These days, it seems that all the news has centered on the apparent brazen secrets and lifestyles of a select political set allegedly getting richer from taxpayers’ mo–ney. Linked to a notorious lady whose mug shots have been published and endlessly ridiculed online, you realize that fate can play the cruelest tricks on people in the end.
The recent chain of events, however, is reminiscent too of Shakespearean Hamlet’s own words:
Our wills and fates do so contrary run
That our devices still are overthrown;
Our thoughts are ours, their ends none of our own.
(Hamlet, 3.2.208), Player King
Through these all, it seems odd that maybe for these select few, the meaning of earning an honest living seems to have been lost. Perhaps the sense of entitlement breeds some warped interpretation of easy money. How often does it happen that choices made and the company we keep conspire to write a regretful life story?
The same irony goes for generations of families whose wealth is dissipated from one generation to the next; of predecessors who labored and worked hard to build businesses to bequeath, but in turn were squandered by the next generation.

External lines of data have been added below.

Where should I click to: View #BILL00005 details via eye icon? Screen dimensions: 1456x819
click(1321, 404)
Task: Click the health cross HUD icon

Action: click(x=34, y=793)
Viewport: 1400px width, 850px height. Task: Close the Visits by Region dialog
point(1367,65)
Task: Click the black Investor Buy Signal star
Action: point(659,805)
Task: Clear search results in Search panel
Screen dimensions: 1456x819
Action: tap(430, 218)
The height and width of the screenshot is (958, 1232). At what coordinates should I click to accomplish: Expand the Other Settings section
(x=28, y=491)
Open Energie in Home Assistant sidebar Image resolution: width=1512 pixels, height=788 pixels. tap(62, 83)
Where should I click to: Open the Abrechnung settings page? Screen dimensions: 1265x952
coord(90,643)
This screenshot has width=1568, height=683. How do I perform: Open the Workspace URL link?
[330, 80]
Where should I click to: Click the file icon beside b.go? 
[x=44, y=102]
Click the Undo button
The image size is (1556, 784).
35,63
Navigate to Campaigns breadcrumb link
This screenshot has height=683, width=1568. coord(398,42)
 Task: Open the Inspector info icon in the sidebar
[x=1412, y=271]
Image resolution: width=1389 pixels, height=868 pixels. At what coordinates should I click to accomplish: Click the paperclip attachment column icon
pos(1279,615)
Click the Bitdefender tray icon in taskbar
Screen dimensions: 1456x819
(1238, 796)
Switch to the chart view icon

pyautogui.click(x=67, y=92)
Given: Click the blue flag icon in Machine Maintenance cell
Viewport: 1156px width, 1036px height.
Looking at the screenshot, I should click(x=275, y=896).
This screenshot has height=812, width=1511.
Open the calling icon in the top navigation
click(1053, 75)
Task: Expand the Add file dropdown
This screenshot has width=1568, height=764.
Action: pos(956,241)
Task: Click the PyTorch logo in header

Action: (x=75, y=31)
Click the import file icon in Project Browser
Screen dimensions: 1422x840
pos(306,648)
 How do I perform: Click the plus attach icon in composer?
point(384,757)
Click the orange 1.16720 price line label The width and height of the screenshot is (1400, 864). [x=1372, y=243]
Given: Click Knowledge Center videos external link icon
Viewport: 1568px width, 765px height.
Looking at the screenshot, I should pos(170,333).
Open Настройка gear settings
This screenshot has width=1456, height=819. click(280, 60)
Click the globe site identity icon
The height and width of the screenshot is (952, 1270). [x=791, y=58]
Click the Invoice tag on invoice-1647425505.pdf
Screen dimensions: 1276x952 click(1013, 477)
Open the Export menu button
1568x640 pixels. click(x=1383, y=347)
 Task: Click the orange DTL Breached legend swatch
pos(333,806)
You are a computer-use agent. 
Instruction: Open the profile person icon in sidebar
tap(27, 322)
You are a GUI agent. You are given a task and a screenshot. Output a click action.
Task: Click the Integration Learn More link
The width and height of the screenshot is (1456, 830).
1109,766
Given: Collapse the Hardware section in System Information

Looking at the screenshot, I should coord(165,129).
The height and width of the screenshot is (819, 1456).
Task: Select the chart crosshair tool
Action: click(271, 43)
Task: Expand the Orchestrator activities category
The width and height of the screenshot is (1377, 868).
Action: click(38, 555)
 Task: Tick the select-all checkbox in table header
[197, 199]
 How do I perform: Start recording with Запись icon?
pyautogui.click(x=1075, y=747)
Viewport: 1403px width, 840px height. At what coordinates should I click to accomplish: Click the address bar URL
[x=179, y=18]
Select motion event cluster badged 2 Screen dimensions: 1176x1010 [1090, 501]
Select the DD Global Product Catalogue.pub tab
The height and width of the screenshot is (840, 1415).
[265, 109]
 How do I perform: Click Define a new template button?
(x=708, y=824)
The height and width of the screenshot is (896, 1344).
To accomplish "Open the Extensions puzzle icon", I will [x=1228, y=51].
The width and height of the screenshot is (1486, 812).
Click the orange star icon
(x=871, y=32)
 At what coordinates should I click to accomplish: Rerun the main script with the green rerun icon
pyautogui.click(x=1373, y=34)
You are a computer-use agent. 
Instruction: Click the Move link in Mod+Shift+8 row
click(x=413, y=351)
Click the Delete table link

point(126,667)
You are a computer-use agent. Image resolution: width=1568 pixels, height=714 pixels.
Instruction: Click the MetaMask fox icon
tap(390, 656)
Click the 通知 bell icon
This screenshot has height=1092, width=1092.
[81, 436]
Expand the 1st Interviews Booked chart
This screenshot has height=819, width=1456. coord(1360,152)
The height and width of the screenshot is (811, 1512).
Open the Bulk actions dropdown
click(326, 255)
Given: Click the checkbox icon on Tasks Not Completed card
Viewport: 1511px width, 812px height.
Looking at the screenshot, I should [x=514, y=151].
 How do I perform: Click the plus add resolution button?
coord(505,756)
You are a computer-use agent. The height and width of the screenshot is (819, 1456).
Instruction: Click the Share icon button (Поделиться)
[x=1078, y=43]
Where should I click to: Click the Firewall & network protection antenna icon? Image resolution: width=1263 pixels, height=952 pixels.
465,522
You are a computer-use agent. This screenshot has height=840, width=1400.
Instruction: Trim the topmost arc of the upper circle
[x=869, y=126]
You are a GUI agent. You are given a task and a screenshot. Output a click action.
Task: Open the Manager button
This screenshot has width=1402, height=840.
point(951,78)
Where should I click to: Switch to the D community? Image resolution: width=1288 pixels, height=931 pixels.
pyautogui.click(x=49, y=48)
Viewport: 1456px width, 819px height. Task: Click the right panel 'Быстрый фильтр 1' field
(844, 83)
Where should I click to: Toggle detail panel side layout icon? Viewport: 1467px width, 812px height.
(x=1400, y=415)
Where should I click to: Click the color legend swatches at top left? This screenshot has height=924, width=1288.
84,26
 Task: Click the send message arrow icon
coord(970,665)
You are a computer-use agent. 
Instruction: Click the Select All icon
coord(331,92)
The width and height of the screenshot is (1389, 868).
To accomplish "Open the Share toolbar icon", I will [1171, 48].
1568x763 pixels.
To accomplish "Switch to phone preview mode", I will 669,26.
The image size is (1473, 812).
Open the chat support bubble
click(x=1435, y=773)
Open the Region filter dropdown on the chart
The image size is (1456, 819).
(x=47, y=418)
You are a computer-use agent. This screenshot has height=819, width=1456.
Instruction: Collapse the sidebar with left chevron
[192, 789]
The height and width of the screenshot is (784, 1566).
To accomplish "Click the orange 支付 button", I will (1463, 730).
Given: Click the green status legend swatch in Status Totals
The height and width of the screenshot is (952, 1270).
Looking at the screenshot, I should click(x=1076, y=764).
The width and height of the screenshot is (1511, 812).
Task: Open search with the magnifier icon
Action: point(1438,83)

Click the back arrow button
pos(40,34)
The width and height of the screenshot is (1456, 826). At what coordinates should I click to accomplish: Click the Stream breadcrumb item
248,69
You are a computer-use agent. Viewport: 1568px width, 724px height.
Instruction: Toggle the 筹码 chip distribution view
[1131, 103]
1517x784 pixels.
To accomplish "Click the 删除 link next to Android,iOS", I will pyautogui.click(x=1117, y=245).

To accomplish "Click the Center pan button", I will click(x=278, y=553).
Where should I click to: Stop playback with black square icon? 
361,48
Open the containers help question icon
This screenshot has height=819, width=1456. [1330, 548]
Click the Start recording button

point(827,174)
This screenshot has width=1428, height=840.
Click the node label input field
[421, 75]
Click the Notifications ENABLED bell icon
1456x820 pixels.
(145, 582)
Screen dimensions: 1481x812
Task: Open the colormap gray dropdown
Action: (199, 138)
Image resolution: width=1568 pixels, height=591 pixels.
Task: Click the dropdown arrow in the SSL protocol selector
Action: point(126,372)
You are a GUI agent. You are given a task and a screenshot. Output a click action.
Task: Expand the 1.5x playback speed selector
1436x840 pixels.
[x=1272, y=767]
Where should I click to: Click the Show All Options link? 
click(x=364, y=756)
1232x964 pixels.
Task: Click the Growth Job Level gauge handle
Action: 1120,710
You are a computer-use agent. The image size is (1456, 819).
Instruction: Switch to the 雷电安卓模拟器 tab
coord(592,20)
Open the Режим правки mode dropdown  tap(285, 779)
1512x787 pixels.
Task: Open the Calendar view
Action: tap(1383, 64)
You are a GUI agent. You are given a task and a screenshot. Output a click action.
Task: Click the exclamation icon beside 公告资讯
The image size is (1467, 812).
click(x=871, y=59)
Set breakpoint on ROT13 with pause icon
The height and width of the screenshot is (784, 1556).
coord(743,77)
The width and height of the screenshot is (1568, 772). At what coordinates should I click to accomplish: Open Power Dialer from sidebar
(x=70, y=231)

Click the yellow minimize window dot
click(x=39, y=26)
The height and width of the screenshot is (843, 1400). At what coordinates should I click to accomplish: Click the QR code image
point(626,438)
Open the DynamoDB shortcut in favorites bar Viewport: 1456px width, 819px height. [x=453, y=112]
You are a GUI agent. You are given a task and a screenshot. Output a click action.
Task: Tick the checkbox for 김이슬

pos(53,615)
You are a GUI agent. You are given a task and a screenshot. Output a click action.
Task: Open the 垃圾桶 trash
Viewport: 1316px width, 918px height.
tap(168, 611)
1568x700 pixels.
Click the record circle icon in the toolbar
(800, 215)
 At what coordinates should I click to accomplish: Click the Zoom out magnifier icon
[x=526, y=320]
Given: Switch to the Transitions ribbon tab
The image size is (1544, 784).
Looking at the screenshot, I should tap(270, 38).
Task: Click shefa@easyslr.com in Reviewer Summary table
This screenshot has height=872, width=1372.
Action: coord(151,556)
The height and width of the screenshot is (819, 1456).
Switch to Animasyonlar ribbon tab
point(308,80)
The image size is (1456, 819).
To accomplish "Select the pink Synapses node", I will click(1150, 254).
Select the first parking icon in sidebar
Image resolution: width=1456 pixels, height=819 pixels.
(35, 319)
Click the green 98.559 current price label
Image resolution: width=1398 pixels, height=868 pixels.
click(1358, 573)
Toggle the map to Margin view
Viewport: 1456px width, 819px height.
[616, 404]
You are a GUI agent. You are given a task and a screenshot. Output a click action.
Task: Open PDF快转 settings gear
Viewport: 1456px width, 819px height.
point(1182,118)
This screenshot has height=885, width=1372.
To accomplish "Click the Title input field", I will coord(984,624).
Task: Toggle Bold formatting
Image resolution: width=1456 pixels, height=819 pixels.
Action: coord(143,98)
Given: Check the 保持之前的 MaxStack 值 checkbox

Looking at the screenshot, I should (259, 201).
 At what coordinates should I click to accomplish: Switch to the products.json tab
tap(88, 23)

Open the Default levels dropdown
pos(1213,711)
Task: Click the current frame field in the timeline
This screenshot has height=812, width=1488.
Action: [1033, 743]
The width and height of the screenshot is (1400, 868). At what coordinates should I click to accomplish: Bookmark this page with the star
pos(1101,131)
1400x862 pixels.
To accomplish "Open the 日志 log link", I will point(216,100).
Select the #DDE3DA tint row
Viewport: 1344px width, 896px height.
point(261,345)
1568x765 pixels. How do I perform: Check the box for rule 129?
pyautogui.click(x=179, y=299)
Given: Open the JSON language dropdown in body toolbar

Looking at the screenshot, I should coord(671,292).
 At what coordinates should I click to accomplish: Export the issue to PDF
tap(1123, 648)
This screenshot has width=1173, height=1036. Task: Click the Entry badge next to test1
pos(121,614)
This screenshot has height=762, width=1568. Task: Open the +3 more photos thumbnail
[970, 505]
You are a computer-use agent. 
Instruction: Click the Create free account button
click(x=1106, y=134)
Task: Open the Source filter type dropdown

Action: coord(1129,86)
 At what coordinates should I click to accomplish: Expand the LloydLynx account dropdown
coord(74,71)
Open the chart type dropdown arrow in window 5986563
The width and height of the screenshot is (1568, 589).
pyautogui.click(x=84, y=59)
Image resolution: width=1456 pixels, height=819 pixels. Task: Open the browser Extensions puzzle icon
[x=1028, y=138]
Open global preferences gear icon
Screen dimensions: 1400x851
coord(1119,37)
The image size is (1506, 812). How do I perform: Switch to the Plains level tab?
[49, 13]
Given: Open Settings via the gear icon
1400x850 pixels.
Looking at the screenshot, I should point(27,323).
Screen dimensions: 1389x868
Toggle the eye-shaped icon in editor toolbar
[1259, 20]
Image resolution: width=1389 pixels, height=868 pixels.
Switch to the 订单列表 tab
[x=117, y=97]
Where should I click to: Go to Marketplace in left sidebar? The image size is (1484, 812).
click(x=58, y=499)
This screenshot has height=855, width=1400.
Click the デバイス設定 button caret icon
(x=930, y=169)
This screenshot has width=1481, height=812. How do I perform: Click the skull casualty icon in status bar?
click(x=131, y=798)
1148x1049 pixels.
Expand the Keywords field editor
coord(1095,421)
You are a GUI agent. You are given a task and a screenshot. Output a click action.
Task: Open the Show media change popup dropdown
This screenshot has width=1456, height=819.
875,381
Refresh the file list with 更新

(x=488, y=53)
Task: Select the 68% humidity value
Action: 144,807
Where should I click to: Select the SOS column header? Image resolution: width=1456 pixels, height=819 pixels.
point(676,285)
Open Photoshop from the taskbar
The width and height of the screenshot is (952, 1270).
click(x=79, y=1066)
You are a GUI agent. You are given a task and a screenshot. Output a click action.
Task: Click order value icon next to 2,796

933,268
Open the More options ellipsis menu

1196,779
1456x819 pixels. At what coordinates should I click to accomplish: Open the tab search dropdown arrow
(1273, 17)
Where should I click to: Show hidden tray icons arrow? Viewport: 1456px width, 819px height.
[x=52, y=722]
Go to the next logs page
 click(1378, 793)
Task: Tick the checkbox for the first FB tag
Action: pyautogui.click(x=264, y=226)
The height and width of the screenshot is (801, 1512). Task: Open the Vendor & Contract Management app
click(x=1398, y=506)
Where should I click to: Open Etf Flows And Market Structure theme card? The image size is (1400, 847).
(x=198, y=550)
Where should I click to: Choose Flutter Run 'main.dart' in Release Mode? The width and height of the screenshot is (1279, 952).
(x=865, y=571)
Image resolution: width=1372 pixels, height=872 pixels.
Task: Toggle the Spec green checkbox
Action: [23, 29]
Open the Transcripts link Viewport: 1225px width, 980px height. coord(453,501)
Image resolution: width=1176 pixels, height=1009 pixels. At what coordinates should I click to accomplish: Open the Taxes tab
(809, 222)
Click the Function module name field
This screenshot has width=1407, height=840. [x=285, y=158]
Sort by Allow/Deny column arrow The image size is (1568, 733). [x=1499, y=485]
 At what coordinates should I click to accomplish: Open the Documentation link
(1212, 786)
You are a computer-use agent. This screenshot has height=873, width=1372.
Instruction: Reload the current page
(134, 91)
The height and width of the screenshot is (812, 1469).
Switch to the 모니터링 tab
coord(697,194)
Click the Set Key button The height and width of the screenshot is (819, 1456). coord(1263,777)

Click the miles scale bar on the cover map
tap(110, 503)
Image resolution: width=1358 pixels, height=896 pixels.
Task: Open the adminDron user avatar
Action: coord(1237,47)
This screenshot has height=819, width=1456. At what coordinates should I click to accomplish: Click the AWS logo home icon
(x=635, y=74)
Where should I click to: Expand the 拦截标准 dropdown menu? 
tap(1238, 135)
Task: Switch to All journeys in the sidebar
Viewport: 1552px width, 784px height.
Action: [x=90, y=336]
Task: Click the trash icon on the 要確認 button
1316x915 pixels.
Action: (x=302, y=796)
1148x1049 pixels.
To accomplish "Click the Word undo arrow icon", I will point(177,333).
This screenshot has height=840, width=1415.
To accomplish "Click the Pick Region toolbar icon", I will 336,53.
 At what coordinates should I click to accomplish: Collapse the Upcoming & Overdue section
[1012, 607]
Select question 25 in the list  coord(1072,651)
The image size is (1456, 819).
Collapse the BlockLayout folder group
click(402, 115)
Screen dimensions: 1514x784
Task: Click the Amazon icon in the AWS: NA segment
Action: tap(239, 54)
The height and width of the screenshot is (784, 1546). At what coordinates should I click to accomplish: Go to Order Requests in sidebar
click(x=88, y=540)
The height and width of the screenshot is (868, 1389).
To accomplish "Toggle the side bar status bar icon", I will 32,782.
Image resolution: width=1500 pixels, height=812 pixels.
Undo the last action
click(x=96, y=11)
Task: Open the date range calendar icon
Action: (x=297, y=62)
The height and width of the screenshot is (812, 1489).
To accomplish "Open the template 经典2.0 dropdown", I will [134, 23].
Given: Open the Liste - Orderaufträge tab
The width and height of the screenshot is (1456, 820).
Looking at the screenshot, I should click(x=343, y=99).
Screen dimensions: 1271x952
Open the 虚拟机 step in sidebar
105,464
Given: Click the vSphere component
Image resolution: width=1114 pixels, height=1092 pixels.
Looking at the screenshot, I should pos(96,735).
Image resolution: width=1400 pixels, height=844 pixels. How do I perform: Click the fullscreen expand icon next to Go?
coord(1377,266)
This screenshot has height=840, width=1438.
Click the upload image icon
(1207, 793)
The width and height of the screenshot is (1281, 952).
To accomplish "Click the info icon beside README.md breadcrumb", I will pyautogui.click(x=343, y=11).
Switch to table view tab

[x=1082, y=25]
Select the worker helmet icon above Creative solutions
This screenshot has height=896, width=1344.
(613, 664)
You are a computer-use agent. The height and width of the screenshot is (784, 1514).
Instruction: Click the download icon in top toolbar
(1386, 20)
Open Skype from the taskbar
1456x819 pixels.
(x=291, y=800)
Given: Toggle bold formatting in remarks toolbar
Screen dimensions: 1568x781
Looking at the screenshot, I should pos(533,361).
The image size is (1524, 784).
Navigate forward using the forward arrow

Like the select few who have been caught in the news lately, the wealth made seems almost unimaginable, but ironically fleeting.
The choice to earn one’s keep through honest work and perseverance has fortunately been a life lesson we gleaned from my grandfather’s history. Tatang’s life is a plot, in fact, worthy of a drama series.
Born out of wedlock, my grandfather learned to fend for himself early in life. A cutchero (horse-groomer) by day, he supported himself in his studies and learned to survive on his own. Ena–mored with my grandmother Consuelo, the daughter of a snobbish, haughty haciendero, Tatang was unacceptable as a son-in-law. But as his determination proved worthy, my grandmother eventually married him despite her family’s censure.
In the early 1900s, we had been told of stories about how Consuelo’s father could not even count money collected in baskets every time harvest season came. But of course, as money was quite easy to come by, they too spent it and gambled it off like it had no end. To prove himself worthy, Tatang embarked into all sorts of business ventures from running a funeraria to making ice candies, all these while holding a post as a public school principal.
Tatang’s entrepreneurial spirit and hard work eventually bore success and some financial security for his family.
By the turn of the century, my grandmother’s family was almost desolate, and left only with an ancestral home to their name and vast agricultural lands subjected to land reform.
In the end, the once poor son-in-law ironically provided for my grandmother’s family in their later years.
Perhaps history—even from our own family—does teach us essential life lessons if we choose to see them that way. After all, we can choose to reap and earn well-deserved wealth or success in honorable ways.